Blunt gastric traumatic injuries: a case revealed at endoscopy

Mohammed Amine Benatta

Military University Hospital, Oran, Algeria

Gastroenterology Department, Military University Hospital, Oran, Algeria

Conflict of Interest: None

Correspondence to: Mohammed Amine Benatta, 156 Bakhti Nouba Oran, Algeria, e-mail: benattaamine@yahoo.fr

Received 30 March 2012; accepted 21 April 2012

A 24-year-old man was referred to surgical emergency with abdominal pain after a poly-traumatism caused by a car traffic accident, without abnormalities at physical examination and normal findings at thorax radiography, radiography of the pelvis, ultrasonography and abdominal CT scan. Two days later, a peritoneal lavage was scheduled after an upper gastrointestinal endoscopy for persistent and unexplained abdominal pain. The endoscopic findings were a transversal dilaceration several centimeters long and more than one centimeter wide in the fundus with apparent muscular layer and many blood clots (Fig. 1). Our patient was treated with intravenous proton pump inhibitors for 3 days and then with oral relay. Two weeks later an endoscopic control revealed a central clean ulceration with converging folds (Fig. 2). These findings were suggestive of an endoscopic healing.

 

 

 

 

This kind of lesion is more often the consequence of high velocity impact involving the epigastric region in the post-meal phase which favors a condition of gas­tric fullness. Car traffic accidents are the most frequent cause of these injuries and are increasingly seen in young populations. Blunt traumatic injuries of the stomach have rarely been described in the medical literature [1,2]; their inci­dence is estimated between 0.4% and 1.7% of all abdominal traumas [1,3]. The fundus tends to be the most commonly damaged part of the stomach, according to the direct proportionality between pressure and the radius of the cavity (Laplace’s law). The thick muscular walls of the stomach make it more resistant to injuries than the other organs. The external, the internal or the middle layer may be partially involved because of the trauma. Peritoneal symptoms are expected and progression to perforation is possible. Blunt gastric traumatic injuries and their endoscopic appearance have been infrequently reported in the medical literature. In our case, the gastric trauma was misdiagnosed at abdominal CT scan. Upper gastrointestinal endoscopy allows an accurate diagnosis and imposes medical treatment.

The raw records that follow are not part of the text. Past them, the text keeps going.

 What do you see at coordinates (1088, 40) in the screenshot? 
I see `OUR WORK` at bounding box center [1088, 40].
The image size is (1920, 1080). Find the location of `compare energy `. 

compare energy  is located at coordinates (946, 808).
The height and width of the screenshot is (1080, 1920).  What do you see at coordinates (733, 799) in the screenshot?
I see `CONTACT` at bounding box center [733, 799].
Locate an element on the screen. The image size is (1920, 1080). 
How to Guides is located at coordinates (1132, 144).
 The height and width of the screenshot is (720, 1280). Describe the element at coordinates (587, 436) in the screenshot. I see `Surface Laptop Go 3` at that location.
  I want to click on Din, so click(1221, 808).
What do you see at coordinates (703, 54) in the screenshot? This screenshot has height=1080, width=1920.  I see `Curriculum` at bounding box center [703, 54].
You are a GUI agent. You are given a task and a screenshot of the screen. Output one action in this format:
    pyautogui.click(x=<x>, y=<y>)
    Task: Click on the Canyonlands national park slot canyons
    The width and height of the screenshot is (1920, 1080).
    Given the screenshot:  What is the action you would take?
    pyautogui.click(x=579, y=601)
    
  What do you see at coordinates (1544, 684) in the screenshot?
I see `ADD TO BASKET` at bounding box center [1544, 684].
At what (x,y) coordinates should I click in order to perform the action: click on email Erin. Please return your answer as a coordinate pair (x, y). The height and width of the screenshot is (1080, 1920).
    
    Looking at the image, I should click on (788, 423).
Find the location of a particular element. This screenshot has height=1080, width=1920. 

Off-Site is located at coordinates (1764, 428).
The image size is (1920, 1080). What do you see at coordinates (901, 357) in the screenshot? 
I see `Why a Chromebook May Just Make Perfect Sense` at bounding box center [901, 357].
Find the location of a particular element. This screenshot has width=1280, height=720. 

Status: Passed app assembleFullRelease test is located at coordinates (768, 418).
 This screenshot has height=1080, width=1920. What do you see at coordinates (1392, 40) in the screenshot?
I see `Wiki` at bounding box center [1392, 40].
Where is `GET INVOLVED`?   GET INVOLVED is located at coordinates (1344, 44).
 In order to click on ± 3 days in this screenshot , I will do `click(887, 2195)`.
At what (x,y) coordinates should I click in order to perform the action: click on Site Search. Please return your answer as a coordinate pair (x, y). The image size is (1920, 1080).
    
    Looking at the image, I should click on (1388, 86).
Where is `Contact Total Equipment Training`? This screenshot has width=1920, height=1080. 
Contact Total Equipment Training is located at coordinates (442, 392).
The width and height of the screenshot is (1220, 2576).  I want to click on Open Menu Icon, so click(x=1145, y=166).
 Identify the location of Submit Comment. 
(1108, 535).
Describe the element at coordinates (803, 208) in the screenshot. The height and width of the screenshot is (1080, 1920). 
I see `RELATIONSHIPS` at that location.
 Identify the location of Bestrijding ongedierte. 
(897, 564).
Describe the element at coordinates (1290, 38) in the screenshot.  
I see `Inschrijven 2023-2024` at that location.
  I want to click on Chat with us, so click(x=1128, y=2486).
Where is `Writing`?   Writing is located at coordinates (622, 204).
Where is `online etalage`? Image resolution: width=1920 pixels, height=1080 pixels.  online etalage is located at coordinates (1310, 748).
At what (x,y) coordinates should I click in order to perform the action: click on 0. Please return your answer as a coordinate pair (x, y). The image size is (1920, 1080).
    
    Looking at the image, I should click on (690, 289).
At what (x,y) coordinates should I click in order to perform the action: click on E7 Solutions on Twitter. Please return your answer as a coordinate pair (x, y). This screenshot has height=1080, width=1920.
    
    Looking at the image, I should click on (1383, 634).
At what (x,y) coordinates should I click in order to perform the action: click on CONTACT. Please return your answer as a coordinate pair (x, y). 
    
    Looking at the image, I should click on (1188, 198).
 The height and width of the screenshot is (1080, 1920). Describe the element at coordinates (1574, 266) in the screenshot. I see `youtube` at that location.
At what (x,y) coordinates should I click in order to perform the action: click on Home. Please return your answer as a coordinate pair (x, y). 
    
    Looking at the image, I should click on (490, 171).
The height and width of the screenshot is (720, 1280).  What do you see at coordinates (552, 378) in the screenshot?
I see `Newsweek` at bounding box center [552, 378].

Endoscopic management and medical treatment avoids peritoneal lavage and possible complications such as perforation of the stomach and peritonitis. Endoscopic evaluation of gastric lesions in trauma­tized patients may be useful especially in cases with unexplained abdominal pain.

References

  1. Brunsting LA, Morton JH. Gastric rupture from blunt abdominal trauma. J Trauma 1987;27:887-891.

  2. Yajko RD, Seydel F, Trimble C. Rupture of the stomach from blunt abdom­inal trauma. J Trauma 1975;15:77-83.

  3. Pikoulis E, Delis S, Tsatsoulis P, et al. Blunt injuries of the stomach. Eur J Surg 1999;165:937-939.